Le livre The Secret History of Mac Gaming

Récemment, j’ai acheté un livre intéressant si le Mac vous intéresse d’un point de vue historique : The Secret History of Mac Gaming.

En anglais, ce livre a été écrit par un journaliste assez connu (Richard Moss) et – j’avoue – je l’ai acheté au départ pour le chapitre sur la Pippin, que vous pouvez retrouver en partie sur Ars Technica. Le livre est assez gros (415 pages) et plutôt complet, avec un papier épais et une bonne qualité d’impression. Vous pouvez le trouver sur Amazon (UK) et en ligne sur pas mal de plateformes (Kindle, iBooks, etc.), la liste est sur le site officiel.
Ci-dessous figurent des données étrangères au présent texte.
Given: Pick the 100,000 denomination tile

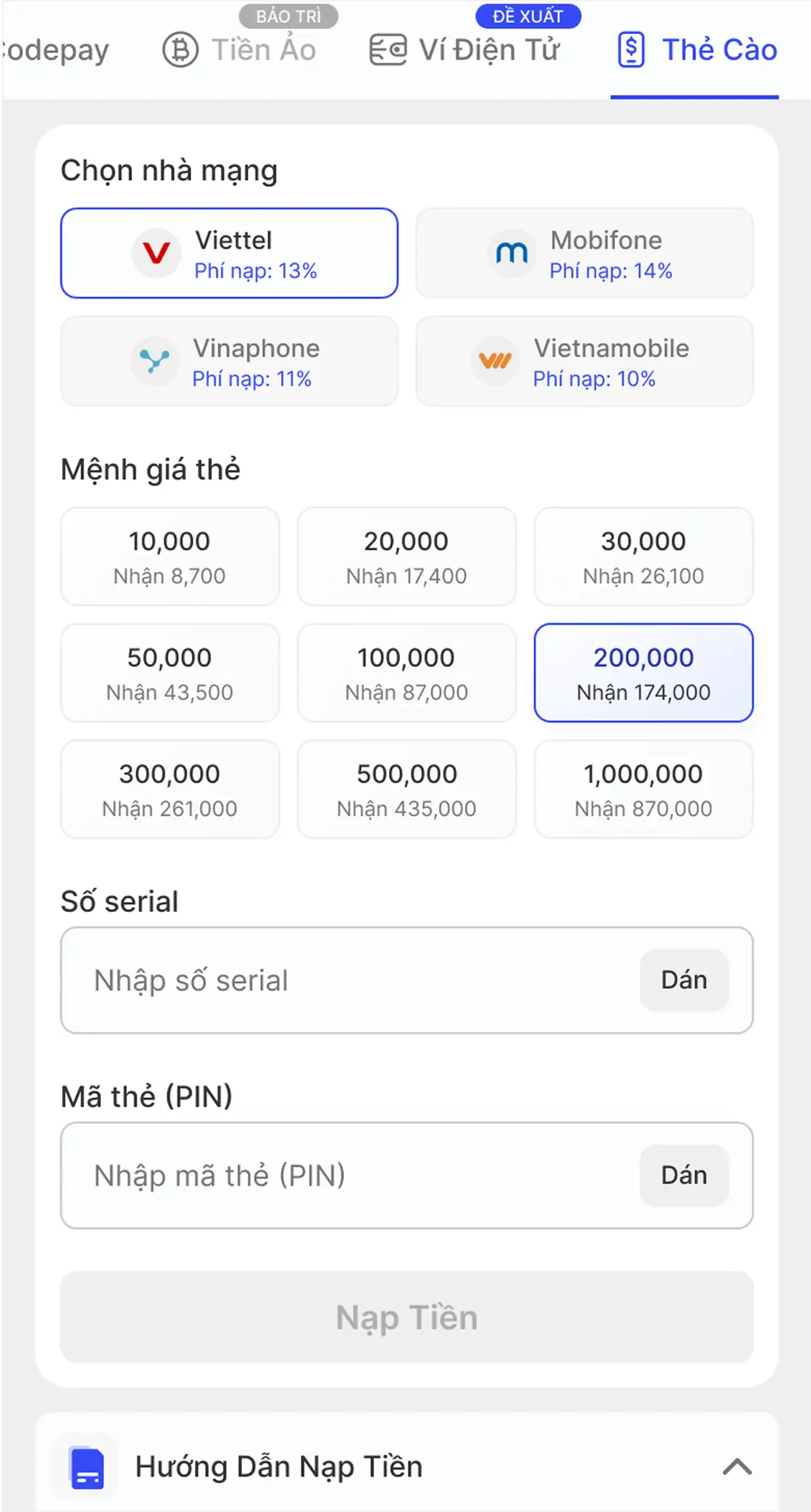Looking at the screenshot, I should coord(407,673).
Il contient pas mal d’images, en noir et blanc (pour les vieux titres) et en couleur.

La couverture


un exemple de page en couleur

La structure est intéressante : chaque chapitre part d’un développeur, avec les différents jeux auxquels il a participé ou qu’il a inspiré, dans un ordre chronologique (généralement de ~1984 à nos jours, même si ça dépend évidemment de la société). A la fin de chaque chapitre, l’auteur dédié un bloc à « Que sont-ils devenus ? » : un résumé de ce que font actuellement les personnes évoquées dans le chapitre.
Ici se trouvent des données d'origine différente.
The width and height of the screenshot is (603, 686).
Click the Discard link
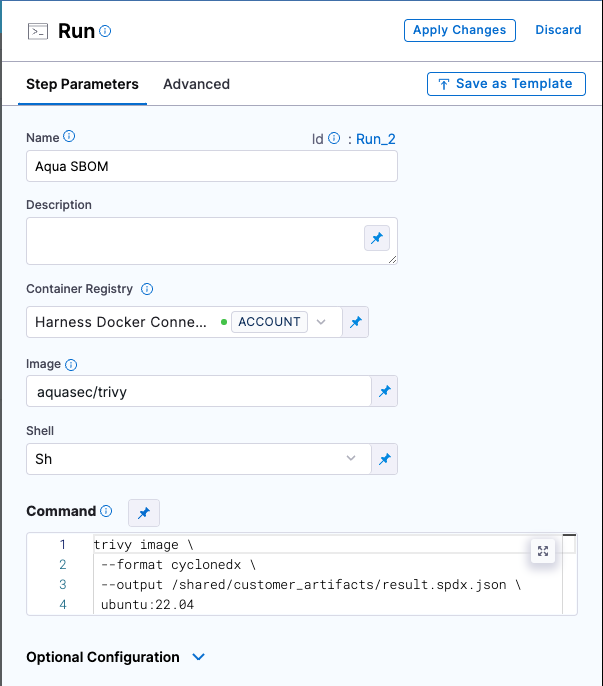tap(558, 30)
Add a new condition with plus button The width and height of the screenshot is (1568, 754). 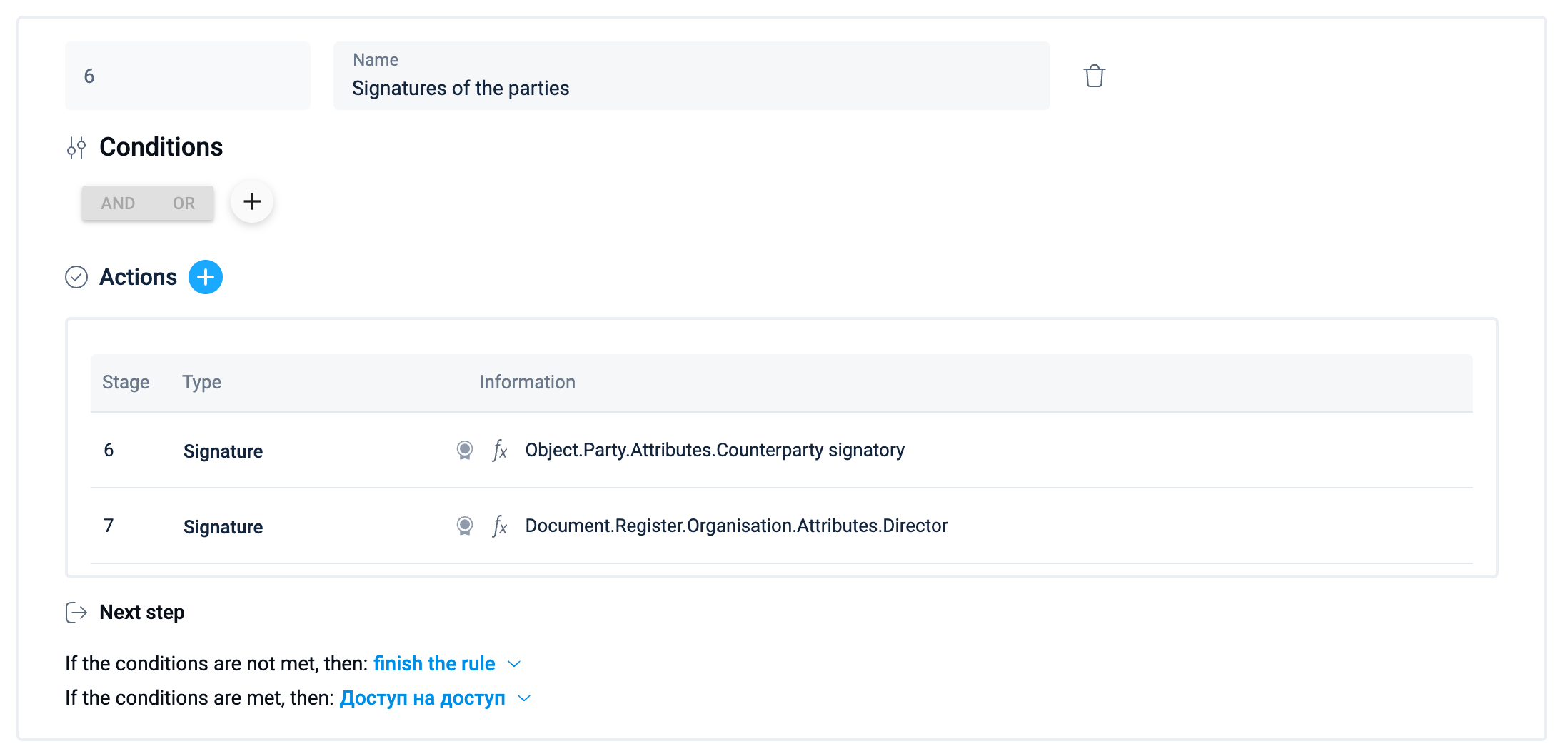(251, 202)
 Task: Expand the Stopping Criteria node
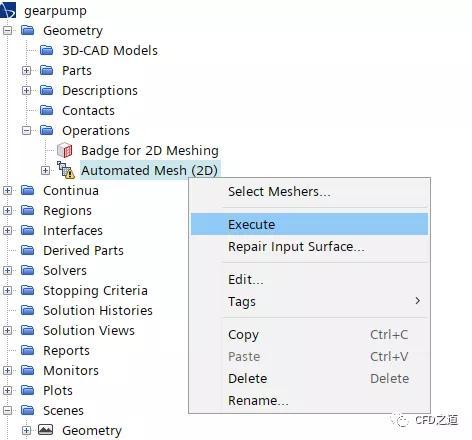pyautogui.click(x=7, y=290)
Dans le texte, les titres des jeux (et les références en général) sont soulignées, ce qui reste un peu déconcertant mais pratique pour chercher quelque chose. Ca ressemble à des liens hypertextes dans un livre sur papier, mais ça permet surtout de noter correctement le nom des jeux et chercher rapidement à quoi ressemble le titre quand on ne le connaît pas.

Si le Mac et son histoire vous intéressent, le livre est plutôt ontéressant, avec des explications sur l’avènement de la couleur, les choix des interfaces, l’avantage de la présence de l’interface graphique et de la souris sur la concurrence, etc. Certains points semblent d’ailleurs tellement anachronique, comme l’obligation, à la sortie du Mac, d’utiliser un Lisa pour programmer des logiciels pour le Mac. Les chapitres sur les jeux en réseau (en AppleTalk) et sur l’évangélisme chez Apple (littéralement) sont aussi très intéressants. Certains chapitres évoquent aussi le développement dans les années 90 et l’apparition de choses comme les CD-ROM, avec des jeux très onéreux, les limites techniques (les premiers lecteurs étaient lents) et les problèmes liés aux tests quand les graveurs valaient des dizaines de milliers de dollars. Lire que certains s’échangeaient des disques durs externes par transporteur car il n’existait pas d’autres moyens rapides reste aussi assez amusant : il était plus simple de faire ça que d’envoyer les données par Internet.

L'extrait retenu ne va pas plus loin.